One key component to delivering our mission was leveraging other nonprofit consultants who were experts in their fields including software, cybersecurity, grant writing, event management, executive searches and coaching, and social entrepreneurship. Our industry was changing in such a way that the core mission remained in house while many services became outsourced to the experts. Nonprofits were learning the Good to Great model and sticking to what they did well. Additionally, our model leveraged technology platforms to serve nonprofits throughout the Southeast US. With tools like Go To Meeting, Zoom, Dropbox, Google Docs, Blackbaud CRM (on the Salesforce platform) and other cloud-based applications, we could do 80% of the work virtually. This was a game changer in the nonprofit world, and for some not a welcome one. However, we were bringing a new level of efficiency so more money could be invested toward the nonprofit's mission, not on overheads.
So many with the courage to change
Each year, I look at our client list, their testimonials that they freely give, and the over $75 million dollars we have helped to raise and give since 2014 and I know I am being the change every day. I have truly leveraged the God-given talents I was given to benefit many missions, not just one. The budgets range from under a million to $72 million dollars and include the following successes:
Onbikes – Our firm was able to take a small, grass roots initiative in which the main mission was “every kid deserves a bike” and strengthen the infrastructure through policies and procedures, strengthen board governance, and increase fundraising to implement corporate bike builds for companies like Dell and Publix.

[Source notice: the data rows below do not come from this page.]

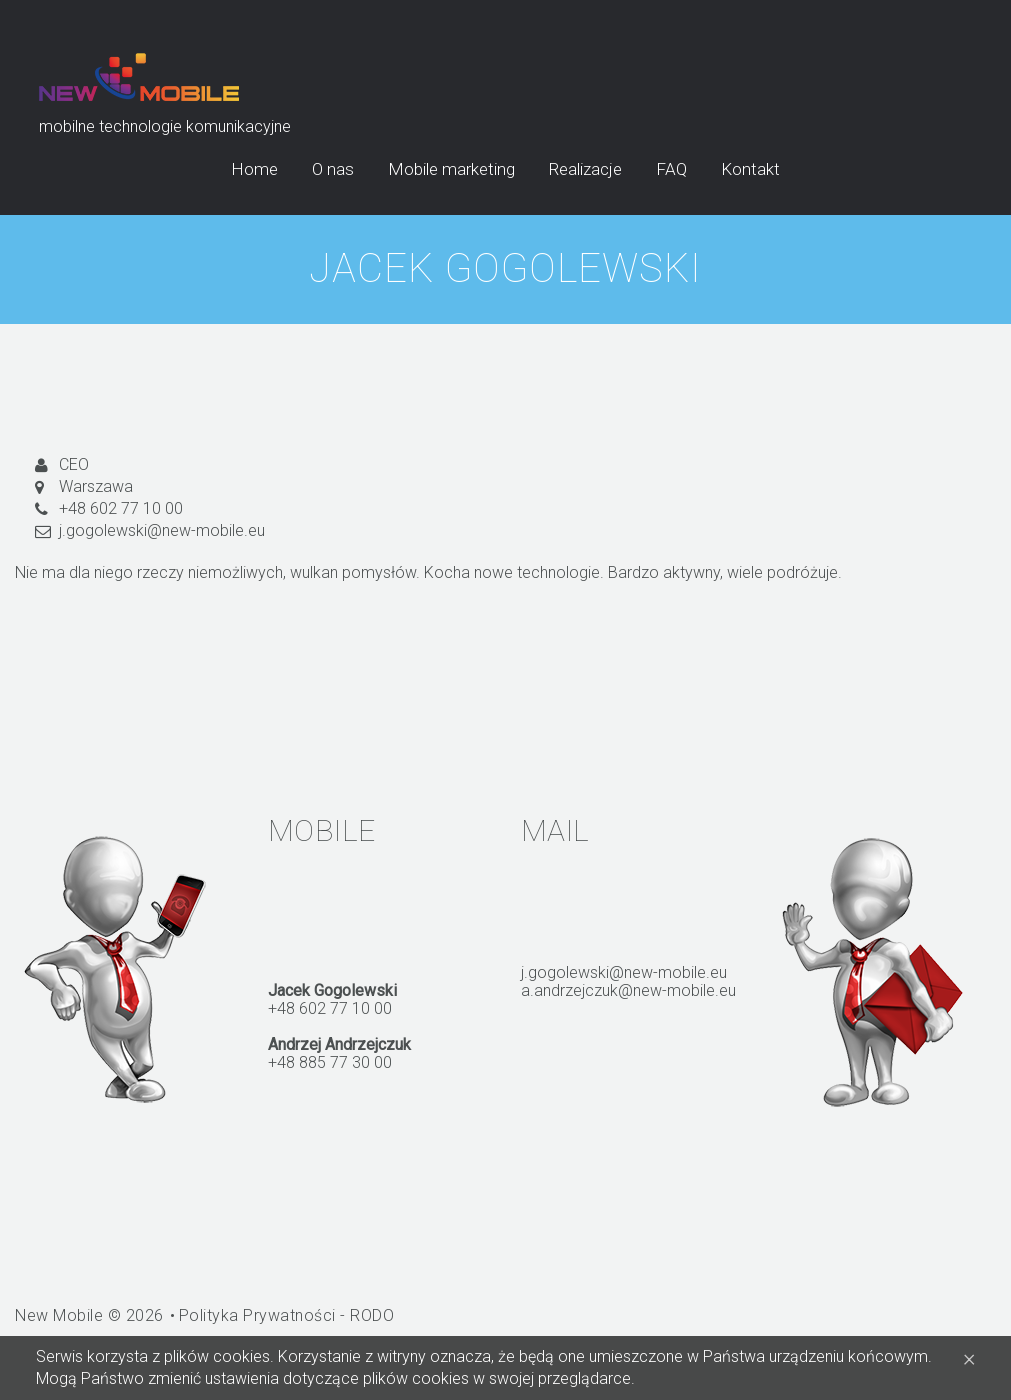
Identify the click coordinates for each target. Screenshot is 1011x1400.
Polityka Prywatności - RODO (287, 1315)
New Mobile (59, 1315)
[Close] (969, 1358)
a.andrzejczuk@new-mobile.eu (628, 990)
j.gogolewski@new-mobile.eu (162, 530)
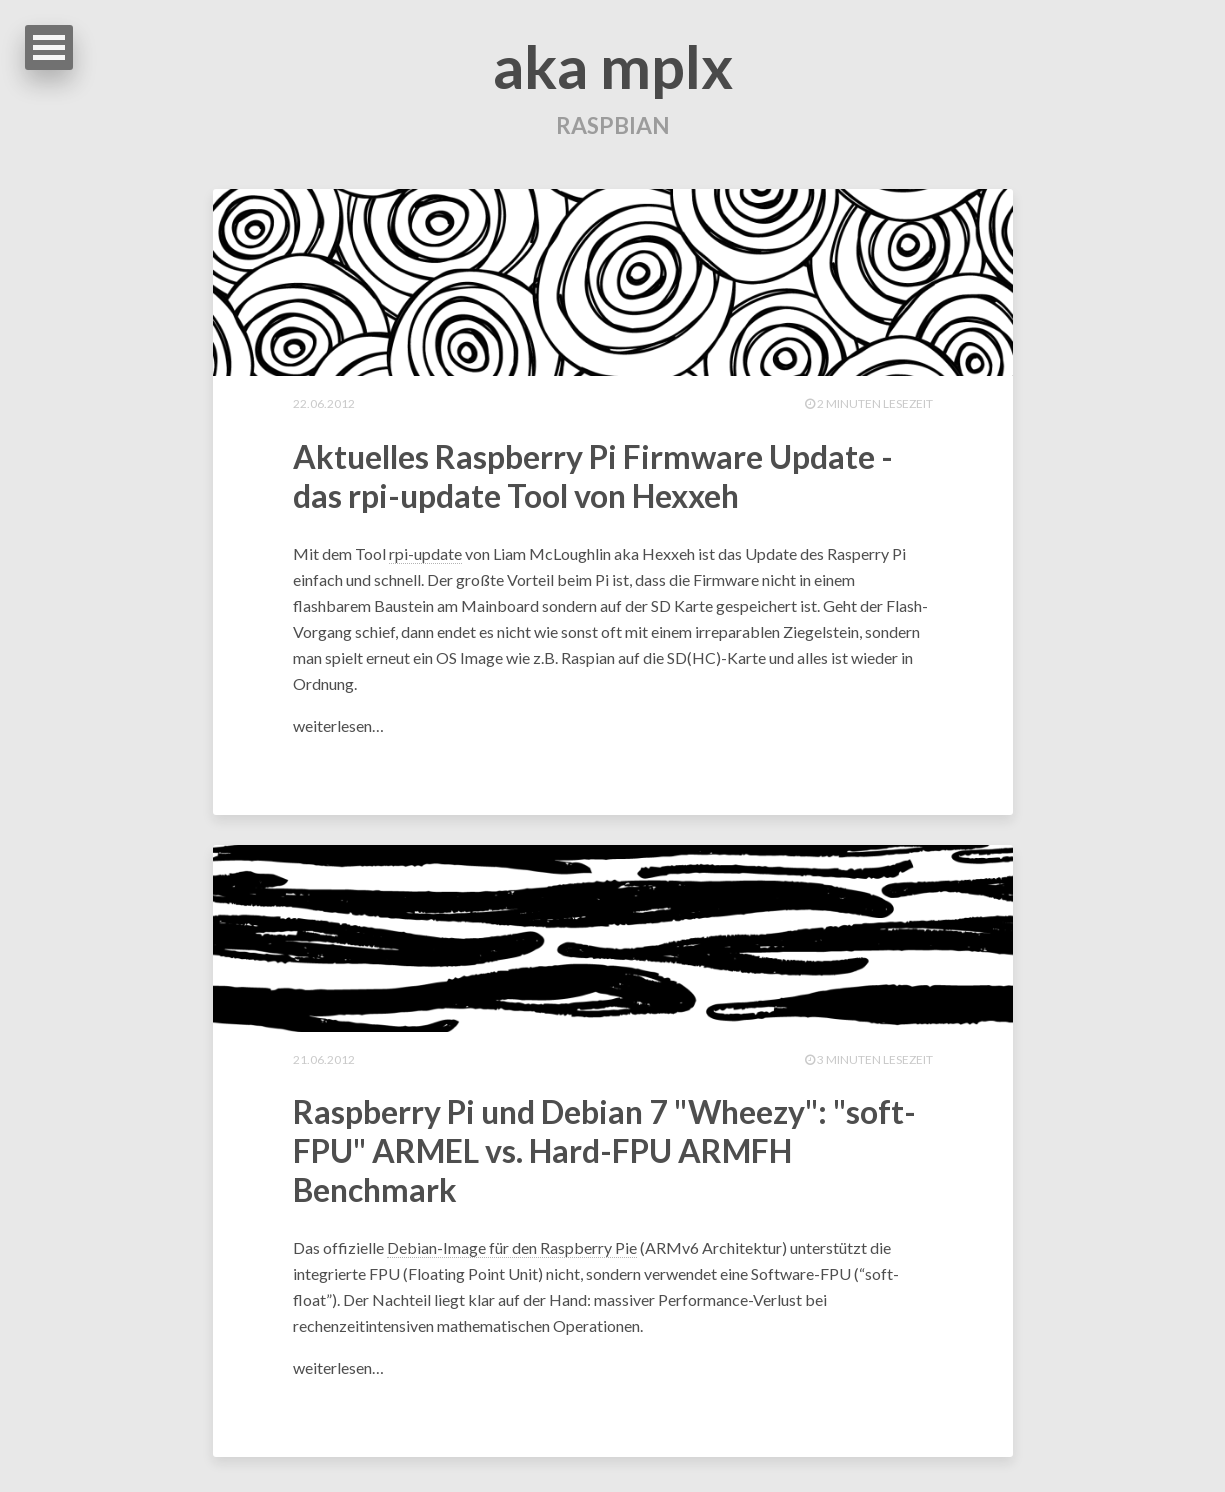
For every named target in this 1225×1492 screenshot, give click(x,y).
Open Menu (49, 47)
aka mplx (613, 66)
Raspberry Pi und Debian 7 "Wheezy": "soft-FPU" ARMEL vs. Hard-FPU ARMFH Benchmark (604, 1155)
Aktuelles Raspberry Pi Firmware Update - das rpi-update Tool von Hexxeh (593, 479)
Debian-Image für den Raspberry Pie (512, 1252)
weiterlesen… (338, 728)
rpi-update (425, 556)
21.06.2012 (324, 1062)
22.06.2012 (324, 405)
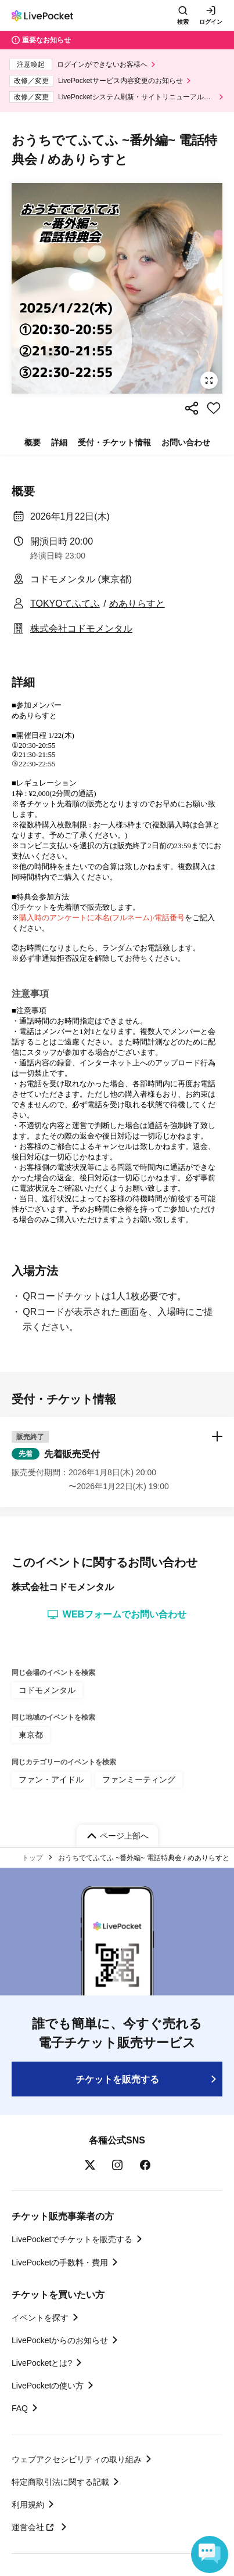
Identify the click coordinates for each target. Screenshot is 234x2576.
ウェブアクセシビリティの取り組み (77, 2459)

This ultimately allowed the organization to hire its first full-time executive director. To date, the organization has built and given out over 6,200 bikes and remains one of the most well-branded millennial nonprofits. Here I am with Co-Founder Drew Weatherford and Board Member Ned Pope.
Working Women of Tampa Bay Foundation – Founder Jessica Rivelli realized that she wanted to take her mantra “women helping women” to the next level. Our firm came in and worked to create the Foundation that allows women to pitch their idea to other women. They get seed money and build relationships that will be needed to grow their business through a network of like-minded individuals. Here is a photo from their 10 year celebration.
I could go on an on about so many more nonprofits who sign up for change with us. Here are some of their CEOs - David Fleming of Donate Life America, Frank Wilton of American Association of Tissue Banks, and Jason Woody, of Lions Eye Institute.
The change I want to see grows each day and I feel fortunate that I am living a life of passion and purpose each day. Unlike the goals I had when I was younger, this is how my success is measured these days.
I also spend a good deal of my time mentoring young women and have expanded my reach through my recently published book. It focuses on how young professional women can seize personal and professional opportunities, achieve great things, and get what they want and deserve.